Rows excerpted from a collection:
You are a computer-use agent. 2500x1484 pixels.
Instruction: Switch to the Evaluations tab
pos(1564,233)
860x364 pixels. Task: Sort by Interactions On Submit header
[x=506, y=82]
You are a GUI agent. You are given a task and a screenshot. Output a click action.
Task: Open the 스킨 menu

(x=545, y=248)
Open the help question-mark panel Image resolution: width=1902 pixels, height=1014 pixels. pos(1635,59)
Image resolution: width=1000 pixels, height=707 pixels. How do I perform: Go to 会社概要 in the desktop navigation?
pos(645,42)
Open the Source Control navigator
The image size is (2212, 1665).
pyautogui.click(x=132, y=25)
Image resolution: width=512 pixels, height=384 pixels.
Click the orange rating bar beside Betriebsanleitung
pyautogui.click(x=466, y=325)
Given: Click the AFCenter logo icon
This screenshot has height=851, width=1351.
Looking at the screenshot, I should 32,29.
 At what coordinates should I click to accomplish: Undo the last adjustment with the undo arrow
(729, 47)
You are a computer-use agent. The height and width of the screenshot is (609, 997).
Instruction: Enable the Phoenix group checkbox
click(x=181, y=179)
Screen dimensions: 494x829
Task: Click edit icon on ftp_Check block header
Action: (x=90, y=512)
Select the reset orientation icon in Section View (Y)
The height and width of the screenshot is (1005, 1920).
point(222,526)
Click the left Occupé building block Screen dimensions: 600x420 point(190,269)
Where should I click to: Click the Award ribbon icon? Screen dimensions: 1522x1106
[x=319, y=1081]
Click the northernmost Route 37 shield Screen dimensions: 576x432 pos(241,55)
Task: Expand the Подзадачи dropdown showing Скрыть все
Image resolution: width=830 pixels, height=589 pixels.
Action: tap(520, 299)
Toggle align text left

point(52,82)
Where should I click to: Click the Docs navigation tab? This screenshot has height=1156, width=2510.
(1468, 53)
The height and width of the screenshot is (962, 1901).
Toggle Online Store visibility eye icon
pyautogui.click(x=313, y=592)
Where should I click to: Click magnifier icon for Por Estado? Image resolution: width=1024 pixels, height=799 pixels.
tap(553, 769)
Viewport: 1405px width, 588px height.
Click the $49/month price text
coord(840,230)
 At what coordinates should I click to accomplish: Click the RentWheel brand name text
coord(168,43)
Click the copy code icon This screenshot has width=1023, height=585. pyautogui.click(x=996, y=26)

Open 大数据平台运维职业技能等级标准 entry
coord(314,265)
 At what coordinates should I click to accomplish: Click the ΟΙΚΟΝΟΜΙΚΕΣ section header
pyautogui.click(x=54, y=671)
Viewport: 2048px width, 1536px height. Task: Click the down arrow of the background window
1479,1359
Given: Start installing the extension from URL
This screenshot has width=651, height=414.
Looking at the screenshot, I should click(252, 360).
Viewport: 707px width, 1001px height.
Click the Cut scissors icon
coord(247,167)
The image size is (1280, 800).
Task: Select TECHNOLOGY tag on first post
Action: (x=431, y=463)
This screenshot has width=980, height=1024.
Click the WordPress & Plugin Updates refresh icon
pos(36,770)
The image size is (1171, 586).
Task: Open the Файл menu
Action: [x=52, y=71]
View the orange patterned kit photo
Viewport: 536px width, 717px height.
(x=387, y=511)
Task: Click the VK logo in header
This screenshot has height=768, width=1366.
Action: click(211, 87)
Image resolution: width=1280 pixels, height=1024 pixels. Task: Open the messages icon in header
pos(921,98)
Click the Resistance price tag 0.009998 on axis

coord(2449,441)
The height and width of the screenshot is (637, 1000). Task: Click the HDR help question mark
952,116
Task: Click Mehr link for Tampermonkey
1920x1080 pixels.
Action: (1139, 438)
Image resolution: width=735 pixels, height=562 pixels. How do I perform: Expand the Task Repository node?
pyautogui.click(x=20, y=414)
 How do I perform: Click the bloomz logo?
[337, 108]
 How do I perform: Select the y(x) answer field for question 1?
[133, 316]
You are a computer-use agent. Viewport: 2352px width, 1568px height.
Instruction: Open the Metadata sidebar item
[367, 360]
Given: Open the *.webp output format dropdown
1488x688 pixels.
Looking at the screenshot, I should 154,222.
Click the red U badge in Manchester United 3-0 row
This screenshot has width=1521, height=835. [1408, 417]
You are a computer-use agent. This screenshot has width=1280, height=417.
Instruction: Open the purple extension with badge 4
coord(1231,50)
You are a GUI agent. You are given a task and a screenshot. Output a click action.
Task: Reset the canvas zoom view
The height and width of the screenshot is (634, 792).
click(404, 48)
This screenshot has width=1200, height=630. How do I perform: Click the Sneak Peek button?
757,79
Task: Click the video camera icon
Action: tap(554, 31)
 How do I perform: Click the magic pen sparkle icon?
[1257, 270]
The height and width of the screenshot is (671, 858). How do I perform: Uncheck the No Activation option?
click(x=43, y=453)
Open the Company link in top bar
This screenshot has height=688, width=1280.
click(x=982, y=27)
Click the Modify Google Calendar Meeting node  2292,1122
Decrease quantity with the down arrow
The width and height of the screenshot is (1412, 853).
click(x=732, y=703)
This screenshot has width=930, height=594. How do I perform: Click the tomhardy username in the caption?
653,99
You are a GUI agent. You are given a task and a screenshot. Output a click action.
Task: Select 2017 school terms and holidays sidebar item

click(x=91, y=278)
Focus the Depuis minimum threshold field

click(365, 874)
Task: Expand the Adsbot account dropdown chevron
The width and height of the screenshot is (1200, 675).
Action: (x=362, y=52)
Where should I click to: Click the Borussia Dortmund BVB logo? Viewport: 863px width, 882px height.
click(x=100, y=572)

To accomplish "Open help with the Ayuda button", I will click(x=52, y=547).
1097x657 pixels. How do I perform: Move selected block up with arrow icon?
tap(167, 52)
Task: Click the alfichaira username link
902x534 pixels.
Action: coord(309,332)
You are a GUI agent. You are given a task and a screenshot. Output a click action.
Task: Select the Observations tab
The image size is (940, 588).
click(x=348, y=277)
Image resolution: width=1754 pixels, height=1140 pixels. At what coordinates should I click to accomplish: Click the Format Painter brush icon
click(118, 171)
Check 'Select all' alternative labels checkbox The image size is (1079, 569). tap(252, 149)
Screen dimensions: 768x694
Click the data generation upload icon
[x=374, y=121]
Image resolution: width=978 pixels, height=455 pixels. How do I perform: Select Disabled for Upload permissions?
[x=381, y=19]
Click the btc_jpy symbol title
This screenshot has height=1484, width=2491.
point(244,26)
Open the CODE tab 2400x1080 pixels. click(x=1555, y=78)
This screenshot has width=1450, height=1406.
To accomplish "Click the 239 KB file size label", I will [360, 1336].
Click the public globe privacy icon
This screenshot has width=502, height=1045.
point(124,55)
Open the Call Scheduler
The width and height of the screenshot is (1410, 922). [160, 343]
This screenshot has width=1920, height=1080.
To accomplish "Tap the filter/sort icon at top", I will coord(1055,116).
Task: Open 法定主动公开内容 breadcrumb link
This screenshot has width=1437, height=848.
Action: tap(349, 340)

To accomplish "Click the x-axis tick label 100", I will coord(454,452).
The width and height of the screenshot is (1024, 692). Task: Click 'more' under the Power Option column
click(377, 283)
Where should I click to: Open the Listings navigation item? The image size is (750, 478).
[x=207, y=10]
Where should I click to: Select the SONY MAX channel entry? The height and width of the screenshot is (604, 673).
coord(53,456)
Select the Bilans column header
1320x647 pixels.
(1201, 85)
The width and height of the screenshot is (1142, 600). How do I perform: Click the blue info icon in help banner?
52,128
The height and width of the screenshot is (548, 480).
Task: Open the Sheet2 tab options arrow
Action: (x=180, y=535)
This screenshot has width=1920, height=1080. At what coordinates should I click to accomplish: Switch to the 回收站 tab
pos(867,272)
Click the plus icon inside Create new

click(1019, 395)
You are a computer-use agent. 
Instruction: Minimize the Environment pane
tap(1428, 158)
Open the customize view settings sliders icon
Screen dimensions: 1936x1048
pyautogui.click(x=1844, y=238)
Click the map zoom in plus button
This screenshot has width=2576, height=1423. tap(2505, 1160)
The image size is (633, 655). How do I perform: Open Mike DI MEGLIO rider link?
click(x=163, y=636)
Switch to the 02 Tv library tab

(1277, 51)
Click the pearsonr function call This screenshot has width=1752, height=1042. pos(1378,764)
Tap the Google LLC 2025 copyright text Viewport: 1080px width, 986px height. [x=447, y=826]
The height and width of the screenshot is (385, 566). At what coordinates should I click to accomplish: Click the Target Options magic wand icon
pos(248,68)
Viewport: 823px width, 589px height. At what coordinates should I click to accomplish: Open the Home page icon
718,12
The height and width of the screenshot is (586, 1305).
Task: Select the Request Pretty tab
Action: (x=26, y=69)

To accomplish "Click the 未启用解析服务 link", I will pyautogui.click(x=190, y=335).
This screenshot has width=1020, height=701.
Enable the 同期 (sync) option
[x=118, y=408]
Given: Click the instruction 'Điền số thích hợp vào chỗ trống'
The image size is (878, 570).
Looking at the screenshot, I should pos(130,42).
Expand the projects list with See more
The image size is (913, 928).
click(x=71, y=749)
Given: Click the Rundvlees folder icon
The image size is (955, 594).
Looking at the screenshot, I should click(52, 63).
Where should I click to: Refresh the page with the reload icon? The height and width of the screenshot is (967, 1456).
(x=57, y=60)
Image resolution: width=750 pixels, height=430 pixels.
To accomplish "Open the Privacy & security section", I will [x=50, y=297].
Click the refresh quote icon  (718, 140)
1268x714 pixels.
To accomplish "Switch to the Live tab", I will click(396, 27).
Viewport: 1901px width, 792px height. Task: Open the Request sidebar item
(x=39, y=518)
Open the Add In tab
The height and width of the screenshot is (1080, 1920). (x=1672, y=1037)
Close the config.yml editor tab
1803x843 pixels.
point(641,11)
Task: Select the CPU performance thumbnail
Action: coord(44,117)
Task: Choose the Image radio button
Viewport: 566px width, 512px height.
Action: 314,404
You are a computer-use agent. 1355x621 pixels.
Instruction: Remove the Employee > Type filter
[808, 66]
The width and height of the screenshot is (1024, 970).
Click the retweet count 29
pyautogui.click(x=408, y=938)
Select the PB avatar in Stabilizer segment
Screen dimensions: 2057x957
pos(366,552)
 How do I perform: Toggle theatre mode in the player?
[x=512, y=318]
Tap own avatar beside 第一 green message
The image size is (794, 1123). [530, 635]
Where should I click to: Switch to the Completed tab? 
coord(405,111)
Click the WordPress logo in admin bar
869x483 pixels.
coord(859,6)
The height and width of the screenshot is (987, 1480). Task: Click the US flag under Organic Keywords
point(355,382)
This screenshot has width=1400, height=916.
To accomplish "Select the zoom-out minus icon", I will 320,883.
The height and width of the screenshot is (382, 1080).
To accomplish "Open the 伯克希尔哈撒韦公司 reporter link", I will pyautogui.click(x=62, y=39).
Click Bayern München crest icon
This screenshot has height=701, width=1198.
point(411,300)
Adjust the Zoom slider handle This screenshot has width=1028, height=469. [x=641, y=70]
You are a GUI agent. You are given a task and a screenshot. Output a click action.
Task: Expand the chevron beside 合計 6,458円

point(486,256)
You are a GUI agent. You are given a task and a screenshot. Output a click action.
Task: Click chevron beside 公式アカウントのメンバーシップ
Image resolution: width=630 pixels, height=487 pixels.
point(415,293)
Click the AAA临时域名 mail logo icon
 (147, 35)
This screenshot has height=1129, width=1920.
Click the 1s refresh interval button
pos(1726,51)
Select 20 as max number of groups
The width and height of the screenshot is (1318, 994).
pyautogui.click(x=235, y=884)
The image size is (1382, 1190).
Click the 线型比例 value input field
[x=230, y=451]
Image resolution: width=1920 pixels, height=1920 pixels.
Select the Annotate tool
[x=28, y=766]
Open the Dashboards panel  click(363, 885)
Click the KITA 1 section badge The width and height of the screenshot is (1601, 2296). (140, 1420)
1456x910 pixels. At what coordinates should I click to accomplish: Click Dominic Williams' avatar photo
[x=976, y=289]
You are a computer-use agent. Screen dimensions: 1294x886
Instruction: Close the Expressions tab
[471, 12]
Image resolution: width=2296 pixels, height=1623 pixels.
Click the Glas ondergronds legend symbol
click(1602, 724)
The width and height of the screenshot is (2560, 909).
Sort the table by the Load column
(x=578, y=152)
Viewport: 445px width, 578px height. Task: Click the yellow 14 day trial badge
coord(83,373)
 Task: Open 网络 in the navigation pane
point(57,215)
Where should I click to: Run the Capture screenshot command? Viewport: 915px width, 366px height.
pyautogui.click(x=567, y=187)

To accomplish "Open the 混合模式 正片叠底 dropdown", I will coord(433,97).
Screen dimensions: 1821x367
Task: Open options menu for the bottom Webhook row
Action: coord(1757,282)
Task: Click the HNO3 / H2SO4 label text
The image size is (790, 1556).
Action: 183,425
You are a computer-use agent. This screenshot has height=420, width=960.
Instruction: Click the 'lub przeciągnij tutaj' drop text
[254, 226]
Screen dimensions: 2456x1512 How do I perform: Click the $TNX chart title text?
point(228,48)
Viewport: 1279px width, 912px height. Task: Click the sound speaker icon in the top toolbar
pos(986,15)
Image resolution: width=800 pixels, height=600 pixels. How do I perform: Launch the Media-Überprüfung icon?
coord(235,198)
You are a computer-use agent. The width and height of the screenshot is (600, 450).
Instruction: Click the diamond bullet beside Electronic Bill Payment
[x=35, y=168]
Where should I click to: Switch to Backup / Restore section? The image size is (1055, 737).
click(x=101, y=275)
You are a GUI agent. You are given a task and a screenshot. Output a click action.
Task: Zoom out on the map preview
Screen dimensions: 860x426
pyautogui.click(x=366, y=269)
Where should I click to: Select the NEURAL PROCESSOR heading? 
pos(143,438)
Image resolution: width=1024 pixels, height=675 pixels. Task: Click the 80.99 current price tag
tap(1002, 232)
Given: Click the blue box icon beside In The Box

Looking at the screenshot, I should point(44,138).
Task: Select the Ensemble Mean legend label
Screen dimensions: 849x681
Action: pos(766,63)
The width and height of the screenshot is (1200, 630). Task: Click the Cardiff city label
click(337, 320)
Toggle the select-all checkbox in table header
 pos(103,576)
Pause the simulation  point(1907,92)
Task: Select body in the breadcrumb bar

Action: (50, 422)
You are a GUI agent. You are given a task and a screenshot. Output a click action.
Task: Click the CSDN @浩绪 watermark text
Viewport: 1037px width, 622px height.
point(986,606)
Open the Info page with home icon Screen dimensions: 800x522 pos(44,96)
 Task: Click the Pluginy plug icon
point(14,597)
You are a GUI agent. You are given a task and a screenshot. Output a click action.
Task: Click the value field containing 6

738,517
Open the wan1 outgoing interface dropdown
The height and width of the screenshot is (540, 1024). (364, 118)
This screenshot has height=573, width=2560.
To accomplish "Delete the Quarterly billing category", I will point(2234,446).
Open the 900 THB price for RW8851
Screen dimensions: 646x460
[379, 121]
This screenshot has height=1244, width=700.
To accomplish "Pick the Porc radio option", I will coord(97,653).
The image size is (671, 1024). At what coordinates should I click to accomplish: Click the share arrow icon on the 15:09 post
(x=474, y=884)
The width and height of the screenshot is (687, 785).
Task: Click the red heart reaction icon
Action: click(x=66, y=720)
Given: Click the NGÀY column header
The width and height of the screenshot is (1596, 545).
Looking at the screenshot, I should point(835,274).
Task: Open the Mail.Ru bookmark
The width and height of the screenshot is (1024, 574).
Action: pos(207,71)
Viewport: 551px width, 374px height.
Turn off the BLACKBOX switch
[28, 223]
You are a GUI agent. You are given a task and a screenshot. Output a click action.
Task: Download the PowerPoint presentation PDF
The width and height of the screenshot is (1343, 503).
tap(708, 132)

## Written request
In the part that opens with the line containing "How do I perform: Select the" and closes with the line containing "[1257, 270]", change "Instruction" to "Command" and leave everything else as it is. Give back only that part.

## Output
 How do I perform: Select the y(x) answer field for question 1?
[133, 316]
You are a computer-use agent. Viewport: 2352px width, 1568px height.
Command: Open the Metadata sidebar item
[367, 360]
Given: Open the *.webp output format dropdown
1488x688 pixels.
Looking at the screenshot, I should 154,222.
Click the red U badge in Manchester United 3-0 row
This screenshot has width=1521, height=835. [1408, 417]
You are a computer-use agent. This screenshot has width=1280, height=417.
Command: Open the purple extension with badge 4
coord(1231,50)
You are a GUI agent. You are given a task and a screenshot. Output a click action.
Task: Reset the canvas zoom view
The height and width of the screenshot is (634, 792).
click(404, 48)
This screenshot has width=1200, height=630. How do I perform: Click the Sneak Peek button?
757,79
Task: Click the video camera icon
Action: tap(554, 31)
 How do I perform: Click the magic pen sparkle icon?
[1257, 270]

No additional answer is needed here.